▶ **SET PROBLEM**:
Please render the lines below as a numbered list, starting at the first one and ending at the one containing "tap(171, 340)", and leave out any blank lines.

▶ **SUPPLIED DATA**:
____________________

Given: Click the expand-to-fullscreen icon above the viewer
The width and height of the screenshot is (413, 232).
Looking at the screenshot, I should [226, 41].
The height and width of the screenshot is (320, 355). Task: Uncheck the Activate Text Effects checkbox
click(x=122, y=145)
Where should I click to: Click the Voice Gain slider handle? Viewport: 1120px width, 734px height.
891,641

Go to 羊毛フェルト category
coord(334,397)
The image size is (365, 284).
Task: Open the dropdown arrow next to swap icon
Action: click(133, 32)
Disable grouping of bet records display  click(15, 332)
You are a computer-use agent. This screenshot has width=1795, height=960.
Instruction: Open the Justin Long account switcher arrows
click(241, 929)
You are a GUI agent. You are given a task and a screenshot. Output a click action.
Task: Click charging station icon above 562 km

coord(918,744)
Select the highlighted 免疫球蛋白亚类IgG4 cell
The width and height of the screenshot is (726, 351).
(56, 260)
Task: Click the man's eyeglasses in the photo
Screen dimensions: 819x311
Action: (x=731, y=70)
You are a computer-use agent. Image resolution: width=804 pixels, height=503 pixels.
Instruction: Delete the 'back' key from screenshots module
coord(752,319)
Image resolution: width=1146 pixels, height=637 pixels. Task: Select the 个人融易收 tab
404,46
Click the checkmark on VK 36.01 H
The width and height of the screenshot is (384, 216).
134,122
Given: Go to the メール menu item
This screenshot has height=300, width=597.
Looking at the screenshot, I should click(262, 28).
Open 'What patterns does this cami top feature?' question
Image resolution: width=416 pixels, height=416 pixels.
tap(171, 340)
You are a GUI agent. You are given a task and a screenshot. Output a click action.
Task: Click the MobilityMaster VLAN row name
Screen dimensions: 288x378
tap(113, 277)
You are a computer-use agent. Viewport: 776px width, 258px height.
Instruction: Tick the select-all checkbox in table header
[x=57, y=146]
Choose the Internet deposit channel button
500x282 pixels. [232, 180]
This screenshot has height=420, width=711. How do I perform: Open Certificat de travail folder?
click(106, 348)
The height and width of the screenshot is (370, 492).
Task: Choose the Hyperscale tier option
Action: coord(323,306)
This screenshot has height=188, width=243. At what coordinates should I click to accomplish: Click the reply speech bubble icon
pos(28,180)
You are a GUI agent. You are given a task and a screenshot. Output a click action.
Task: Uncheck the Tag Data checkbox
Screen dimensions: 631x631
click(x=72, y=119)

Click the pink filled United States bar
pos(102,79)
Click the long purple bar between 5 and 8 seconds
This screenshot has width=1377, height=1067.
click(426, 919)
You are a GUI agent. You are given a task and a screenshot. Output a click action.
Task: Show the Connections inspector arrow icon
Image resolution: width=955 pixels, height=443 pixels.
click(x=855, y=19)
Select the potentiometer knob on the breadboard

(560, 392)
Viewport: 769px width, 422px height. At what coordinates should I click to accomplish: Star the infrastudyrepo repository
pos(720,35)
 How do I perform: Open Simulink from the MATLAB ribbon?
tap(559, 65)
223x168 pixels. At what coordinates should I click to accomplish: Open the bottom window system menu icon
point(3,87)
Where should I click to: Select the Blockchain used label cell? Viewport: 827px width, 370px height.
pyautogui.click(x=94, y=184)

____________________

▶ **TASK RESPONSE**:
1. Given: Click the expand-to-fullscreen icon above the viewer
2. The width and height of the screenshot is (413, 232).
3. Looking at the screenshot, I should [226, 41].
4. The height and width of the screenshot is (320, 355). Task: Uncheck the Activate Text Effects checkbox
5. click(x=122, y=145)
6. Where should I click to: Click the Voice Gain slider handle? Viewport: 1120px width, 734px height.
7. 891,641
8. Go to 羊毛フェルト category
9. coord(334,397)
10. The image size is (365, 284).
11. Task: Open the dropdown arrow next to swap icon
12. Action: click(133, 32)
13. Disable grouping of bet records display  click(15, 332)
14. You are a computer-use agent. This screenshot has width=1795, height=960.
15. Instruction: Open the Justin Long account switcher arrows
16. click(241, 929)
17. You are a GUI agent. You are given a task and a screenshot. Output a click action.
18. Task: Click charging station icon above 562 km
19. coord(918,744)
20. Select the highlighted 免疫球蛋白亚类IgG4 cell
21. The width and height of the screenshot is (726, 351).
22. (56, 260)
23. Task: Click the man's eyeglasses in the photo
24. Screen dimensions: 819x311
25. Action: (x=731, y=70)
26. You are a computer-use agent. Image resolution: width=804 pixels, height=503 pixels.
27. Instruction: Delete the 'back' key from screenshots module
28. coord(752,319)
29. Image resolution: width=1146 pixels, height=637 pixels. Task: Select the 个人融易收 tab
30. 404,46
31. Click the checkmark on VK 36.01 H
32. The width and height of the screenshot is (384, 216).
33. 134,122
34. Given: Go to the メール menu item
35. This screenshot has height=300, width=597.
36. Looking at the screenshot, I should click(262, 28).
37. Open 'What patterns does this cami top feature?' question
38. Image resolution: width=416 pixels, height=416 pixels.
39. tap(171, 340)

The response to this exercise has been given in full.